Food allergies are a growing problem. The number of school-age kids affected rose 18% from 1997 to 2007, the Centers for Disease Control and Prevention says. About 8% of kids have them, a study in April in Pediatrics showed.

In the USA, about 150 people of all ages die from food allergies a year; 80% to 90% of deaths are from peanuts or tree nuts, says pediatric allergy specialist Robert Wood of the Johns Hopkins Children's Center in Baltimore. Parents should try to avoid exposing their children to problem foods, but doctors say it's perhaps more important to prepare for slip-ups.

"We reassure parents that kids will have a reaction," says Wood, who has no personal knowledge of the girl's case. "Somebody is going to make a mistake. But we reassure parents that kids are not going to die.
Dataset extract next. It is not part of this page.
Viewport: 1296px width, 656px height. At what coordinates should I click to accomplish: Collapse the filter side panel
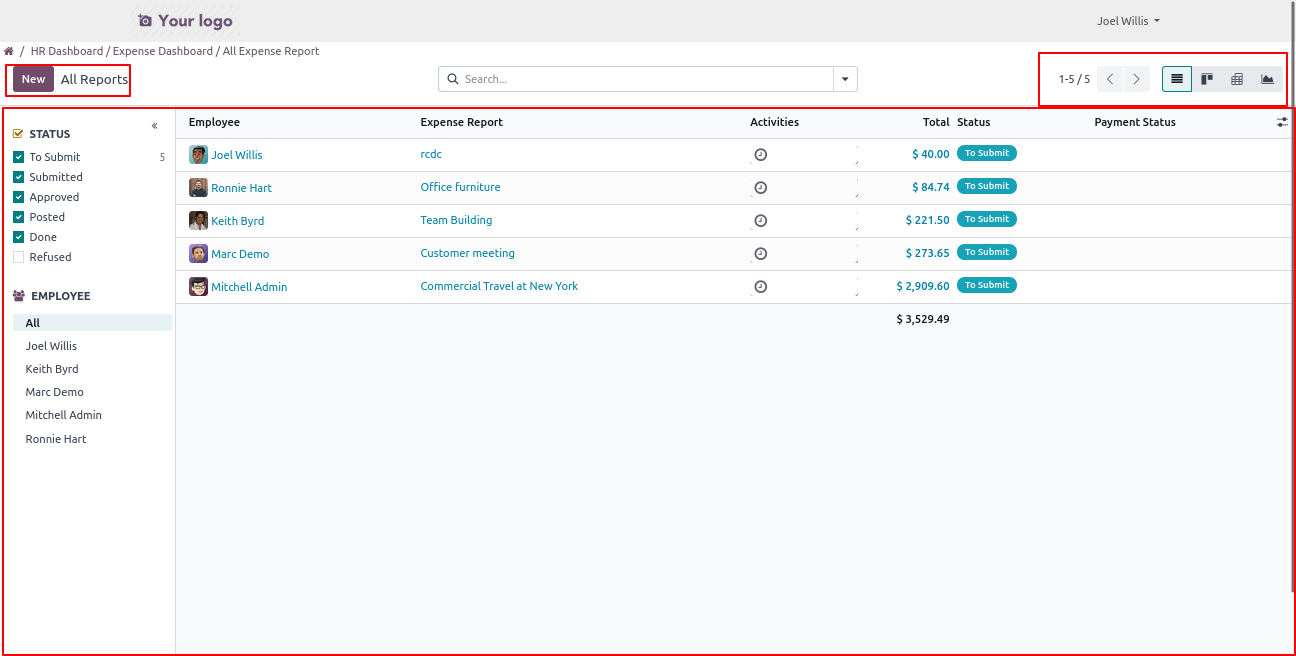(155, 126)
These are preventable deaths."

Wood says children who die from food allergies tend to have three things in common: asthma; nut allergies, which are usually more serious; and a delay in getting injectable epinephrine, which can stop fatal allergic reactions.

Tips for parents
-- Talk to teachers, babysitters about what child can eat.

-- Instruct child not to share food.

-- With child’s doctor, develop a “food allergy action plan,” with specific instructions on what to do for an allergic reaction. Give copies to teachers, care providers. See samples at

-- If child has a peanut allergy, make sure he or she has access to injectable epinephrine. A school or teacher can store this for smaller children.
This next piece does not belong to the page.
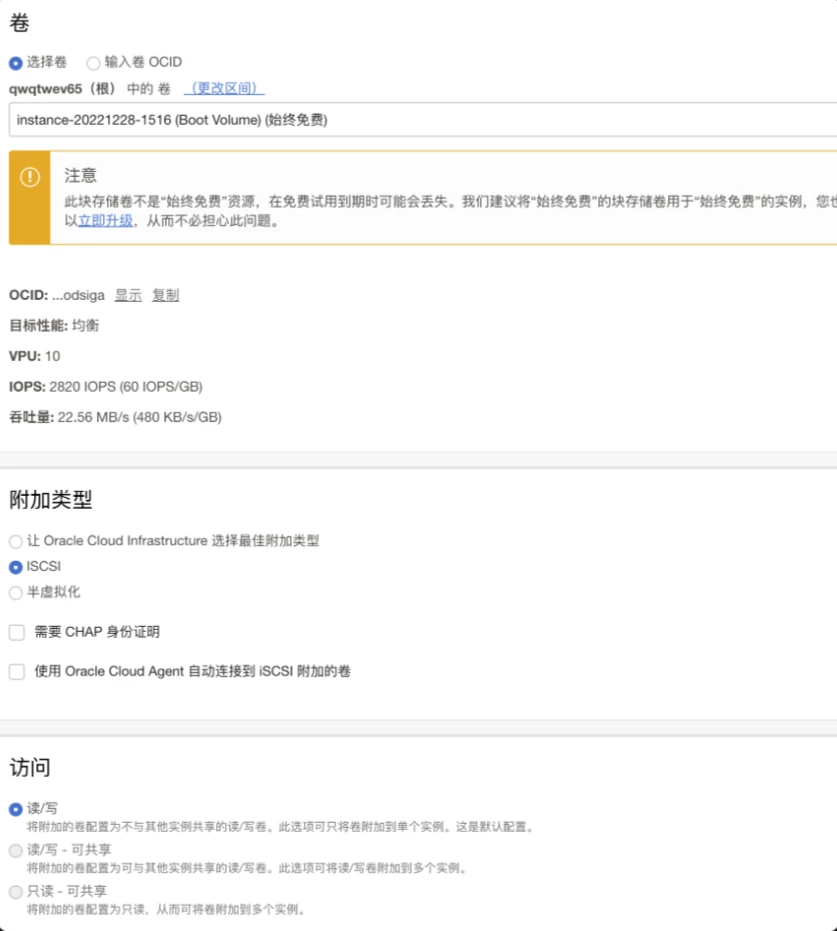Tick the Oracle Cloud Agent 自动连接 checkbox
This screenshot has width=837, height=931.
click(17, 672)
Sources: Robert Wood, Johns Hopkins Children’s Center, Baltimore; Todd Mahr, Gundersen Lutheran Medical Center, La Crosse, Wis.

Forty-eight states let kids carry epinephrine with a doctor's order and parental permission, says pediatric allergy specialist Todd Mahr, who co-wrote a report on food allergies for the American Academy of Pediatrics. For younger kids, a teacher or school nurse should keep the injection on hand. Antihistamines such as Benadryl are intended to alleviate mild symptoms, such as itching, but won't save a child's life, Wood says.

Mahr supports federal legislation that would let schools keep injectable epinephrine, to give even to children without prescriptions. That's because food allergies can develop at any time, and about 25% of serious reactions occur in kids with no known allergy.

Some schools have "nut-free" policies, but don't count on them, Mahr says. "You are putting your head in the sand if you believe your school is ever going to be peanut-free."